As your child gets older they’ll move from children’s healthcare services to adult epilepsy health services. This usually happens between the ages of 16 and 18.
Find out here when this happens, how things will change and how to prepare your child for the move.
What is transition?
In healthcare, ‘transition’ refers to the process of planning, preparing and moving from paediatric (children’s) healthcare services to adult healthcare services.
In some areas, your child may be referred to an adolescent transition clinic, but this doesn’t always happen.
Adolescent transition clinics allow the transition to be a more gradual process involving staff from both children’s and adult services.
When does transition happen?
When exactly the move to adult services happens depends on your child, their needs and the services in your area. But it usually happens between 16 and 18 years of age.
How can I help prepare my child for transition?
Although transition may not happen until your child is 16–18, healthcare teams should start planning a lot earlier – around the age of 13.
The better the planning, the more successful the transition will be. Because the more your child knows about managing their epilepsy, the easier transition will be for them.
In the run-up to their transition there are ways you can help them prepare for the move to adult services:
- Leave them on their own for part of clinic appointments with their doctor or epilepsy specialist nurse
- Encourage them to make appointments for themselves
- Check that they know when, and how, to seek advice and urgent medical treatment if they need it
- Suggest they write down any questions for their doctor or epilepsy specialist nurse that occur to them between appointments
- Make sure they’re fully aware of the importance of taking anti-seizure medications as prescribed, and what could happen if they stop taking it suddenly without medical advice
- Allow them to manage their own medication, under supervision
- Make sure they know about and record the side effects of the anti-seizure medication they’re taking to share with their healthcare team
- Show them how to follow treatment plans and get repeat prescriptions
- Encourage your child to keep an up-to-date seizure diary, as this will provide key information for doctors when your child is in transition from children’s to adult health services. They could use an app or make a note on their phone calendar
Find out more about anti-seizure medications.
How does the transition take place?
Around the time of transition, there will be a complete review of your child’s epilepsy diagnosis and treatment.
The various healthcare professionals involved in your child’s care should involve your child in planning for, and making decisions about, their transition to adult services. They should also involve parents and carers.
They should make sure that the transition is tailored to suit your child’s specific needs.
All information provided should be in accessible formats and language that’s easy to understand.
Information should be repeated at different times to make sure your child understands their care plan and the support they’ll be getting.
If your child has other or complex health and social care needs, the planning for transition should start early. This includes young people whose seizures are not yet controlled or who have a learning disability.

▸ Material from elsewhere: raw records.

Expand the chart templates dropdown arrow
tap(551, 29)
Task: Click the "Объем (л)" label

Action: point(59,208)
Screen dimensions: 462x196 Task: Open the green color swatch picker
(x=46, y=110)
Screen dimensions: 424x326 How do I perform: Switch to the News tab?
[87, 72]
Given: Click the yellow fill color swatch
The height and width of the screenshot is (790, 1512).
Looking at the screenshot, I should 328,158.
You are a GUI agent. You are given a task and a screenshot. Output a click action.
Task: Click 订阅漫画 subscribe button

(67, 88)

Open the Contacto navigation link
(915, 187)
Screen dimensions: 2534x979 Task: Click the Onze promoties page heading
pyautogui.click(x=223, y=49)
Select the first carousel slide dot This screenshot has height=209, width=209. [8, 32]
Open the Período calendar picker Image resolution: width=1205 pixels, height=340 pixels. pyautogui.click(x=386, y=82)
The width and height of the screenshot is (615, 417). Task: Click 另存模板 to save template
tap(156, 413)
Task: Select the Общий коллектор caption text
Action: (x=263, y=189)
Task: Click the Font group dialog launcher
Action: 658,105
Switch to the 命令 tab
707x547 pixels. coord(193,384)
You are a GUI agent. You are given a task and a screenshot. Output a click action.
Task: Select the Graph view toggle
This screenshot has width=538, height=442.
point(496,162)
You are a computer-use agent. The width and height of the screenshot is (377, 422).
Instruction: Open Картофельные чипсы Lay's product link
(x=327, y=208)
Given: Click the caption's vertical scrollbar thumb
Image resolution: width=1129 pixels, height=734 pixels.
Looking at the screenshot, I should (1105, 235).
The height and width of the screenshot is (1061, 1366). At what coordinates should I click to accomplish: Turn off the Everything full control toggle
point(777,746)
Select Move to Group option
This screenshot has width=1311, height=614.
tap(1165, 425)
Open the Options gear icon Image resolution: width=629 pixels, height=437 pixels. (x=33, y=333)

Discussion about transition to adult epilepsy services with you and your child should cover any areas of concern, including:
- Everyday activities, including driving and sports
- The need to take anti-seizure medications as prescribed
- Co-occurring conditions with epilepsy that might affect mood or memory
- Continuing in education or work
- Emotional health and psychological wellbeing
- Living on their own
- The possible effects of epilepsy and anti-seizure medications on:
- Neurodevelopment – how the brain develops in terms of intellect, reading ability, social skills, memory, attention and focus
- Cognition – the mental processes involved in learning and reasoning
- Behaviour
- The risks associated with alcohol and illegal drugs
- Safety and risk, including sudden unexpected death in epilepsy (SUDEP)
- Reproductive health, including contraception, pregnancy and risks to the baby in the womb
- Sleep disturbance
- Social aspects of epilepsy, including when or if your child should tell other people they have epilepsy, and dealing with other people’s reactions, including assumptions that their epilepsy should in any way limit them in life
- The stigma of epilepsy
How are adult health services different from children’s services?
Children’s health services often deal with a number of issues your child has, not just their epilepsy.
However, in adult services, the epilepsy clinic will deal only with your child’s epilepsy. For issues other than their epilepsy, your child will be referred to other specialists.
Although you may still attend clinic appointments with your child if that’s their wish, your child will be making decisions about the medical issues affecting them.